KADIGASAN, Special Geographic Area, Bangsamoro, Philippines — Launching his vice-presidential bid in 2016, then Sen. Ferdinand Marcos Jr. hearkened back to his father’s era, describing it as “a time when the Philippines was seen as a bright light in the community of nations when we ourselves were proud to be Filipinos.”
“We enjoyed that time. Unfortunately, that time has passed. It’s time to return to that moment in time,” said the son and namesake of the late dictator, as quoted in the documentary “The Kingmaker.”
But for the Moro fighters in Mindanao who endured four decades of conflict to defend their way of life and establish self-rule, a return to that past would be a nightmare.
“We can never forget the massacres. How can we allow these to befall us again?” said Noroddin Pananggilan, a member of the Bangsamoro Islamic Armed Forces (BIAF), the armed component of the Moro Islamic Liberation Front (MILF).
According to him, battle-hardened BIAF warriors in the provinces of Cotabato and Maguindanao understand the view among the MILF leadership that Vice President Leni Robredo could be trusted more to preserve the still-fragile peace in Mindanao.
“If Marcos wins, the Bangsamoro loses.

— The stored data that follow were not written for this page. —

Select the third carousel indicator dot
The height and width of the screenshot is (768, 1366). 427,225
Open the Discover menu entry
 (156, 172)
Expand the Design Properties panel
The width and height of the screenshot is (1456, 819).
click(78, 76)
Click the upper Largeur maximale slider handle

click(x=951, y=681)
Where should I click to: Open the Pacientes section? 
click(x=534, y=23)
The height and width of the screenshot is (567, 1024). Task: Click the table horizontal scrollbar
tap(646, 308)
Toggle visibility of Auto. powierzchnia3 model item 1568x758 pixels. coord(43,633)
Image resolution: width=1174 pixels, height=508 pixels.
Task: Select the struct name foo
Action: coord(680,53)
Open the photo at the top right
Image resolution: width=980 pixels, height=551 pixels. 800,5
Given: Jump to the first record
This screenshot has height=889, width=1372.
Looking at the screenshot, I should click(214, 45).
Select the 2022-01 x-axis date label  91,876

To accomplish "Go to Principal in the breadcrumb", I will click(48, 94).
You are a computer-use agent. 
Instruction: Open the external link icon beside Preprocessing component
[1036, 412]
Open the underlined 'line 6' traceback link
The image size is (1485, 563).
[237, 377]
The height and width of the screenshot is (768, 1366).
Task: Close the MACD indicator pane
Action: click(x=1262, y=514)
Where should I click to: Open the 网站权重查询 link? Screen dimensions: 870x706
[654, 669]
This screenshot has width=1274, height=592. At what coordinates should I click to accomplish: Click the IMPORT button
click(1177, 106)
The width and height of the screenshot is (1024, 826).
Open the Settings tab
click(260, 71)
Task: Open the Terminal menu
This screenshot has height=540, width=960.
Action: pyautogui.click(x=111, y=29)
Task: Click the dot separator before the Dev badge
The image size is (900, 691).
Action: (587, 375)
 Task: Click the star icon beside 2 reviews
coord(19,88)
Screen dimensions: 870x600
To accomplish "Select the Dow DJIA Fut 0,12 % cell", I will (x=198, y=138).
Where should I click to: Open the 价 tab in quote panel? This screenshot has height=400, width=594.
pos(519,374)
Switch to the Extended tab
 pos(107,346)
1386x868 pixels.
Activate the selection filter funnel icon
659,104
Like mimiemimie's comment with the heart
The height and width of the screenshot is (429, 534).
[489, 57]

Marcos is a mortal enemy of the Muslims,” Pananggilan said.
‘Genocide’
Younger members of the BIAF are just as aware of the persecution of Muslims during Marcos’ time.
“The Marcos years were bloody and brutal to the Muslims and indigenous peoples of Mindanao, as Marcos Jr.’s father waged a merciless war of genocide against our people, killing thousands,” read a manifesto issued on April 25 by the BIAF commanders.
They said “the sins of the father are not the sins of the son. But the son who does not see wrong in what the father did eventually copies and becomes what the father was.”
A member of the BIAF in his thirties who requested to be identified merely as Ronnie cited such incidents during the Marcos years as the 1971 massacre of 70 Moros, including women and children, by armed men suspected to be members of the Philippine Constabulary, in Barangay Manili, Cotabato; and the 1974 massacre of about 1,500
Moro men, women, and children in Palimbang, Sultan Kudarat province, by government troops.
These events “continue to be fresh as if it only happened yesterday, because the narratives had been drilled into our minds by our elders as a justification for the Moro revolution,” Ronnie said.
Peace deals
There were 21 other massacres perpetrated by government-backed militias from 1970 to 1971, according to Marjanie Macasalong, a member of the interim parliament of the Bangsamoro Autonomous Region in Muslim Mindanao (BARMM).
These episodes would eventually elicit support among Islamic countries for the Moro rebellion until the Marcos regime was forced to negotiate peace with the Moro National Liberation Front (MNLF) in 1976.
The MILF, a breakaway faction of the MNLF, continued the armed struggle until negotiations with the government led to a peace deal in 2014 establishing the BARMM.
According to Mohagher Iqbal, the chief negotiator of the MILF and now Education Minister of the BARMM, stakeholders in the region are taking a particular interest in the “stand and temperament of the candidates on Bangsamoro issues and concerns.”
“We are fortunate to have had Presidents who…were friendly to the Bangsamoro during their terms of office. Without their strong political will and follow-through to their campaign commitments, it is hard to imagine where the Bangsamoro peace process would be today,” Iqbal said.
‘Female leader’
The MILF’s endorsement of Robredo on April 23 can be seen as taking off from that basis. It also broke some widely held views of leadership among Muslims.
Former Jolo Mayor Hussin Amin said the endorsement took some by surprise, because “Muslims, in general, don’t go for a female leader,” he said.
But former Bongao, Tawi-Tawi, Mayor Sulay Halipa said there should be no hindrance in choosing a woman leader “because we are not in a caliphate society, we are not an Islamic country.”
Halipa also cited Indonesia’s first woman president, Megawati Sukarnoputri.
Degku Maliga, a BIAF battalion commander, said the group is prepared to campaign for Robredo—who has gained a substantial 9 percentage points in Mindanao, according to Pulse Asia’s latest survey conducted on March 17-21.
Strong showing
Yet the most notable facet about the election campaign in Mindanao so far is Marcos Jr.’s strong showing there, despite his father’s grim legacy.
In the Pulse Asia survey, Marcos remained the front-runner in Mindanao with 62 percent after a drop of 6 percentage points, followed by Robredo with a distant 14 percent.
He leads the Bangsamoro region with 52 percent, followed by Robredo with 11 percent.
Iqbal said there was a need to emphasize the “historical injustices in the Bangsamoro context,” which he said “could easily be overlooked.”
He added that “not every Filipino understands the root causes of conflict in our region.” The lessons from the past are instructive in that regard.